第50章 落水
成王不喜人多,早已经没了耐性,丢下一句话拂袖离去。
叶云舒如天雷轰顶,面色铁青转不过气,都说成王脾气古怪,她今天是见识到了。
江呈愈没有官身,成王责罚叶云舒不成问题,能把鲜少与人接触的成王惹得罚跪,叶云舒的人品在人群议论中大打折扣。
叶云舒在众目睽睽下跪了下来,她羞愧又气愤的目光从人群扫过,见到人群中的江呈愈,她像看到了救命稻草一样喊了出来。
“死站着做什么,还不快去找我兄长!”
江呈愈隐忍着怒气,默不作声退出人群。
林述晚趁机溜走。
叶云舒当着这么多人的面嚣张跋扈不留半点夫妻情面,江呈愈一腔怒火早烧得五脏俱焚。
方才的话不用林述晚说他也明白,叶慎不在了,宁国公二房今非昔比,叶云舒的算盘江呈愈多少也能猜到。齐大非偶,这桩婚事本就是江家高攀,若叶云舒真的要和离,他又如何能留得住?就算留下来了她,江家又将继续永无宁日的日子。
他没有去找叶宁,而是寻了个安静处,静静坐了半天。
一个时辰后,日落西山,喝得醉醺醺的叶宁终于出现了。
今日他满心欢喜将自己订做的一根金簪送于林怡羡,却被她一顿冷嘲热讽。
“宁表哥也将是小公爷了,怎么还怎么不着调不上进,也是要仪亲的人了,别只顾着整日闲散!”
他许久没跟她独处了,不知为何她总是躲着自己,同样的一声宁表哥,以前柔软细腻,现在也成了冷言厉色。
“这样的簪子,我早不稀罕了。”
“就是死了的叶慎,也比宁表哥有本事,至少他能护住林述晚,而你呢?”
“你又能为我做什么?”
一番话说得叶宁哑口无言,性子里的浮躁被彻底激发出来,他找了一处僻静地喝了半天的酒,依旧想不明白林怡羡为何会变得这样。
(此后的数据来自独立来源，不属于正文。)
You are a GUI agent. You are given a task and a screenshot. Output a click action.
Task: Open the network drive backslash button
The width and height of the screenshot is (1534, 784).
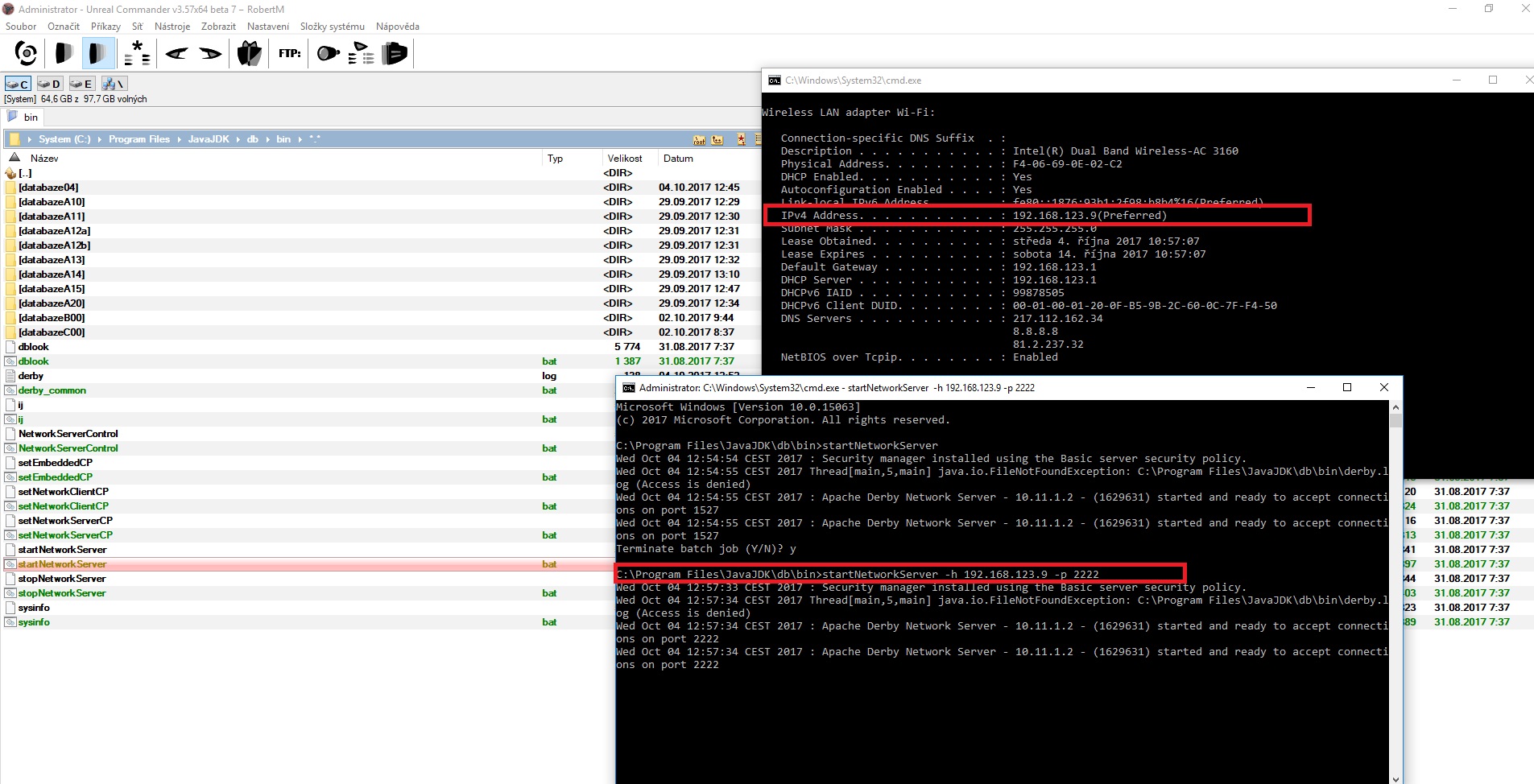[114, 84]
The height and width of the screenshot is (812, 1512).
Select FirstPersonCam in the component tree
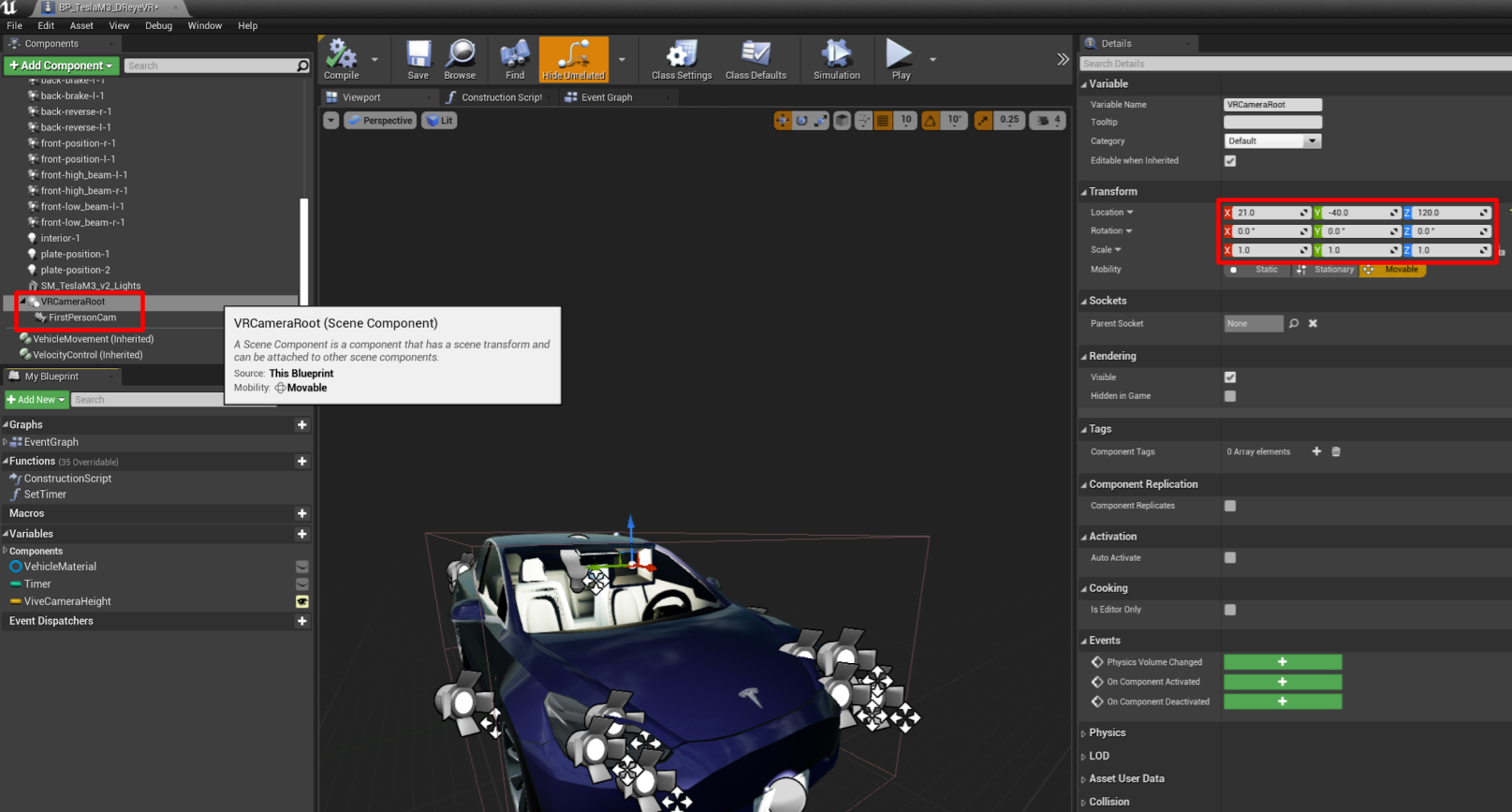coord(82,317)
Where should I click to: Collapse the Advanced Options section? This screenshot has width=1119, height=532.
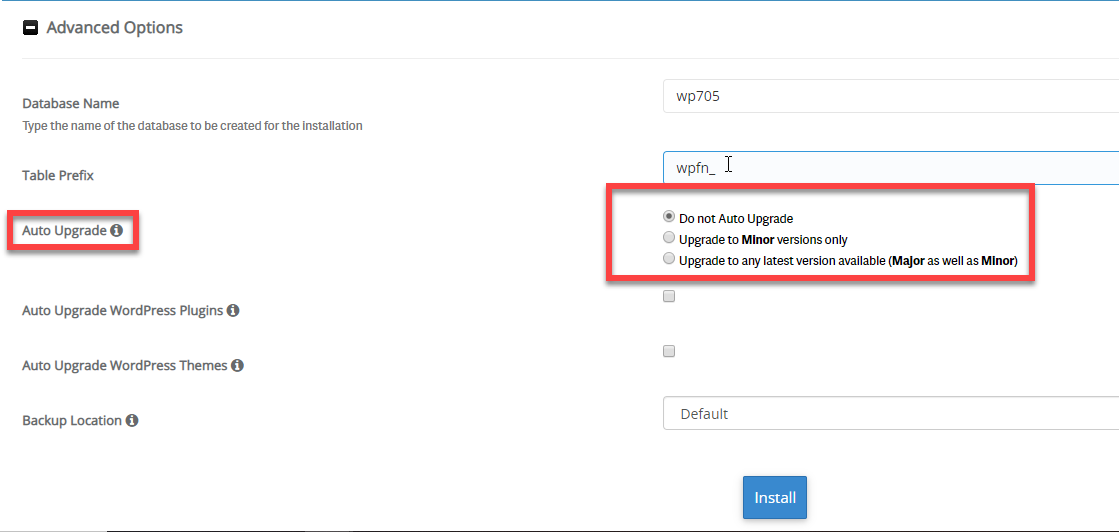[30, 28]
下人找到了叶宁,将叶云舒的事告诉了他,此刻,他总算想明白了该为林怡羡做些什么。
叶慎,是一直压在他头顶的高山,林述晚,是林怡羡一直想甩开除去的碍脚石。
他今天就要为亲妹雪耻,酒气上头的他已经忘了身在何处,成王他惹不起,叶慎已死,一个林述晚还不是任他搓圆捏扁。
叶宁目露凶光,拦住了林述晚的去路。
临湖长廊水榭,附近高林密布,幽静无人。
“以前有叶慎护着你动不了你,现在你别想还有人会来救你!”
林述晚暗一手握紧了柳叶刀,一手取出了药粉,叶宁人高马大不是她能应对的。
她身后就是一方湖泊,她不会游泳,跌入其中后果不堪设想。
“叶宁,叶慎走了暗卫还在,你不怕暗卫的报复?”
“你死了就没人知道了!”
叶宁勾唇轻笑,伸手推向林述晚。
林述晚扬洒出致人昏迷的药粉,叶宁健步闪躲,居然被他避开了。
宁国公府的男丁自小习武,叶宁身手不差。
林述晚还来不及挥刀,就被叶宁一把推下了长廊,跌入湖泊。
她双手慌乱地拍打水面,越挣扎身体越重,叶宁畅快大笑,看着她在水中一点点慢慢沉下。
就要死了吗?她来此间一趟,努力了,可林述晚还是以前的那个林述晚,就这么悄无声息的死去,不知道会不会有人为她流几滴眼泪。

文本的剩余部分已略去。